> **WHAT IS BEING ASKED**:
Return the lines below verbatim, omitting the pictures from your answer.

** START OF DATA PROVIDED **

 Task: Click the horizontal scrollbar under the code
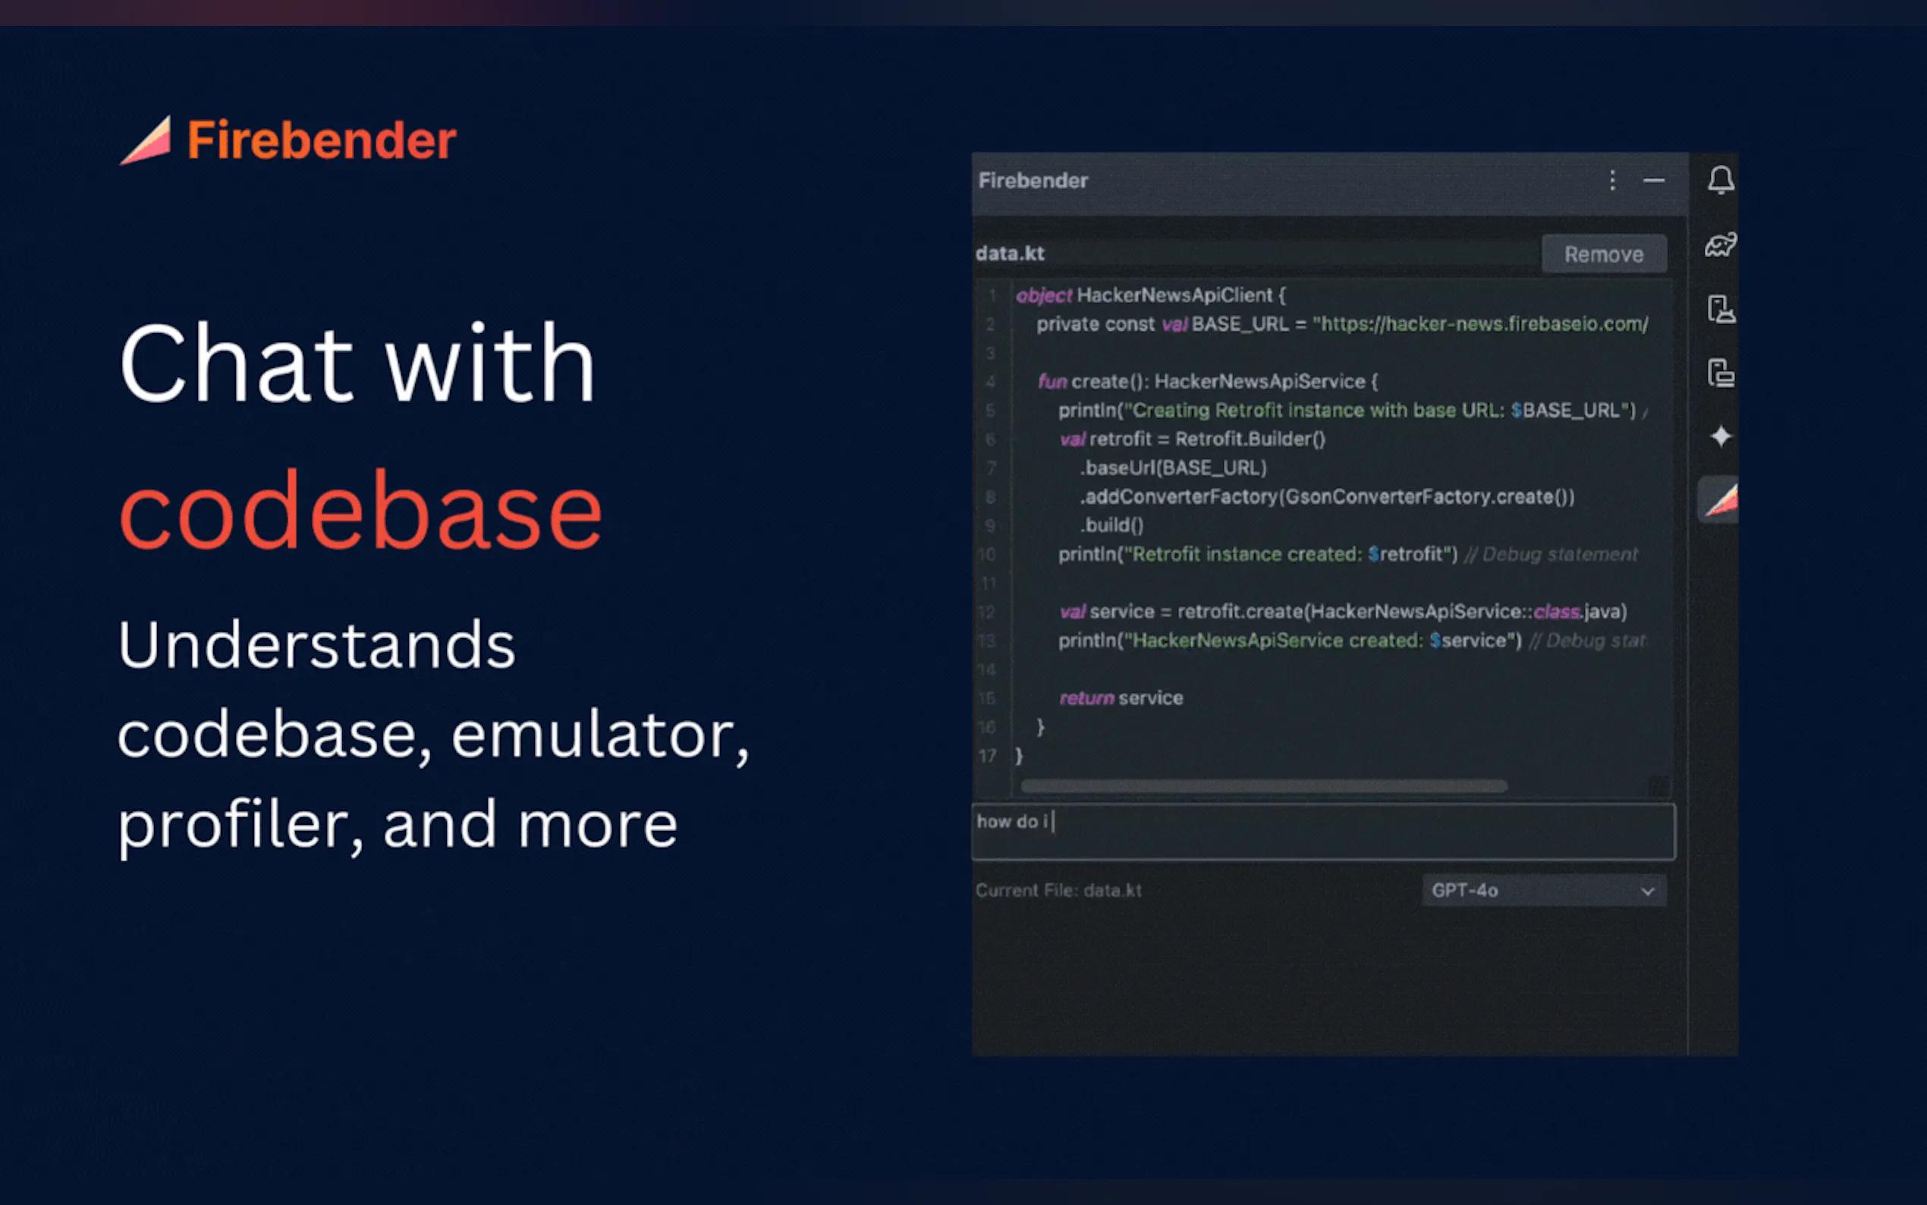(x=1263, y=786)
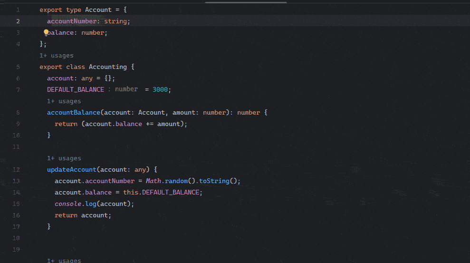The height and width of the screenshot is (263, 470).
Task: Click the console identifier on line 15
Action: click(x=67, y=204)
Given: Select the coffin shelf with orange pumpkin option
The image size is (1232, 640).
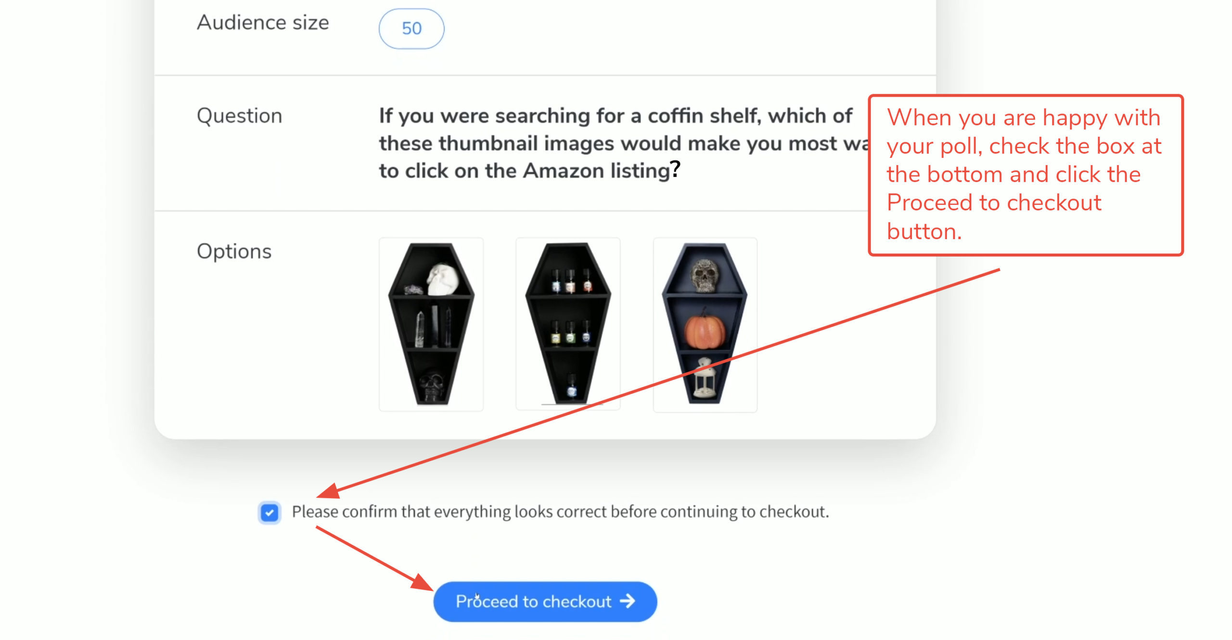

** END OF DATA PROVIDED **

> **REPLY**:
 Task: Click the horizontal scrollbar under the code
(x=1263, y=786)
The height and width of the screenshot is (263, 470).
Task: Click the console identifier on line 15
Action: click(x=67, y=204)
Given: Select the coffin shelf with orange pumpkin option
The image size is (1232, 640).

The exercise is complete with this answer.